REQUIRED WORK: Reproduce exactly, from the data that follows, the line with "Task: Click the", the line with "Bookmark page with", and every line that lies between them.

DATA UNDER STUDY:
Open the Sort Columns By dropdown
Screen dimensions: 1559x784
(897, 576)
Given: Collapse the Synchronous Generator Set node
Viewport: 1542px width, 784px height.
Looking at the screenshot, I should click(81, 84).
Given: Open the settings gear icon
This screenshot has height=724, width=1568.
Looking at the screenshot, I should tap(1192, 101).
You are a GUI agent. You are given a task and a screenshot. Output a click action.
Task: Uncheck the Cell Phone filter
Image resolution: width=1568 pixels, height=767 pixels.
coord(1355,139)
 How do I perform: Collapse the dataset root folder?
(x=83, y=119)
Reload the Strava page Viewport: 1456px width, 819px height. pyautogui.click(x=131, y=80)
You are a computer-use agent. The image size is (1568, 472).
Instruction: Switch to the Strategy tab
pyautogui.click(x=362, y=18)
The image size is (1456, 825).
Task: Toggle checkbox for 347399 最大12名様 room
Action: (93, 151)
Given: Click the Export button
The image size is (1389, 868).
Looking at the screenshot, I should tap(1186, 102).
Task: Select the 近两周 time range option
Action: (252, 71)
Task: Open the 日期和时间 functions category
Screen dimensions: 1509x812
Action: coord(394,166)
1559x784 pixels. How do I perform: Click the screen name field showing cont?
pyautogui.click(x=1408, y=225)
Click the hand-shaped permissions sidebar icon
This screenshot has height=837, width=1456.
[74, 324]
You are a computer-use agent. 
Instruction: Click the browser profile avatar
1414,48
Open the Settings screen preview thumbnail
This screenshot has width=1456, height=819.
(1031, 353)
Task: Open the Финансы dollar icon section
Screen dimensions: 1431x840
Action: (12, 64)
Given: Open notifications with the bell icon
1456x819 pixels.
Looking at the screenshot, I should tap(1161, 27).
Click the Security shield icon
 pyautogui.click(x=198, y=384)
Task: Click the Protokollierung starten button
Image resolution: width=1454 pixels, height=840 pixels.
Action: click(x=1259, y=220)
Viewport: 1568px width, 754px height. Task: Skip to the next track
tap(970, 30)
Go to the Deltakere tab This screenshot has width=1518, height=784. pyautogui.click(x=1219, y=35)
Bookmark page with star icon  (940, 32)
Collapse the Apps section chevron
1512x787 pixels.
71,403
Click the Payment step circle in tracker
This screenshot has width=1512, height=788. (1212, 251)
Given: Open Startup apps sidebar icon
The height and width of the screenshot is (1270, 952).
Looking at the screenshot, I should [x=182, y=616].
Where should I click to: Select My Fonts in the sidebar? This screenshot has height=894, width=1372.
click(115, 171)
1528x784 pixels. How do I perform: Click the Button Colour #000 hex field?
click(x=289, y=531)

SOLVED PROBLEM:
Task: Click the Protokollierung starten button
Image resolution: width=1454 pixels, height=840 pixels.
Action: click(x=1259, y=220)
Viewport: 1568px width, 754px height. Task: Skip to the next track
tap(970, 30)
Go to the Deltakere tab This screenshot has width=1518, height=784. pyautogui.click(x=1219, y=35)
Bookmark page with star icon  (940, 32)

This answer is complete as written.